Thank you, Liu, for your suggestion.

 

I might be missing something (I am new to postgres), but it seems that your suggestion will not help much in my case.  Since the number of db requests will grow with time (more users will come into the system), the current server will become incapable of serving all the requests quickly enough.

 

The idea is to increase overall calculation capacity of the system by adding more servers to it. Throwing more hardware to a single main server is not an option in my case. Creating multiple replicas (slaves) is also not an good option – it would be way more efficient to have a group of db servers, each serving only some subset of users and hosting data for those users only. Buying new servers in advance is not an option too.

 

What I am looking for is switching some of the users to another db server when the capacity of the existing server(s) is not enough. The point is to do it without interrupting the users’ work (so they do not see that horrible “Sorry! This site is under maintenance…”).


Londiste is very good at replicating a database.  It's normally used for real-time backup or to load-balance read-only applications, but it can also be used for the situation you describe.  At some point when you decide it's necessary to split your database, you would create a new database on a second server, create an empty duplicate schema (using pg_dump's schema-only feature) then install Londiste.  Londiste would replicate your database in real time up to the point where you were ready to make the actual switch.

To switch, you'd simply stop Londiste and simultaneously reconfigure your load-balancing system so that a subset of your users were directed to the new database.  Then you could uninstall Londiste, and clean out each database by removing the user data that is for users on the other server.

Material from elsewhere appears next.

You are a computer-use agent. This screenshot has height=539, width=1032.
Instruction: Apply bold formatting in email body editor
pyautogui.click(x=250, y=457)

You might also consider partitioning.  If you know in advance that you're going to be discarding large subsets of the data, it will be much more efficient if you partition it at the outset.  When you split  your system in two, the cleanup process will be nothing more than dropping partitions.  You won't be plagued by bloated indexes and files.

Craig

 

 

If I missed something it would be very kind of you to point this out.

 

Thank you once again,

-igorS

 

 

From: Haifeng Liu [mailto:liuhaifeng@xxxxxxxx]
Sent: May-29-12 9:13 PM
To: Igor Shmain
Cc: pgsql-admin@xxxxxxxxxxxxxx
Subject: Re: Data split -- Creating a copy of database without outage

 

Why not use a partitioned table? You can write a trigger to control which partition the coming data should be inserted.

 

Regards,

----

Liu Haifeng

 



 

On May 30, 2012, at 4:13 AM, Igor Shmain wrote:



Can you please help with advice?

I need to design a solution for a database which will grow and will require a horizontal split at some moment.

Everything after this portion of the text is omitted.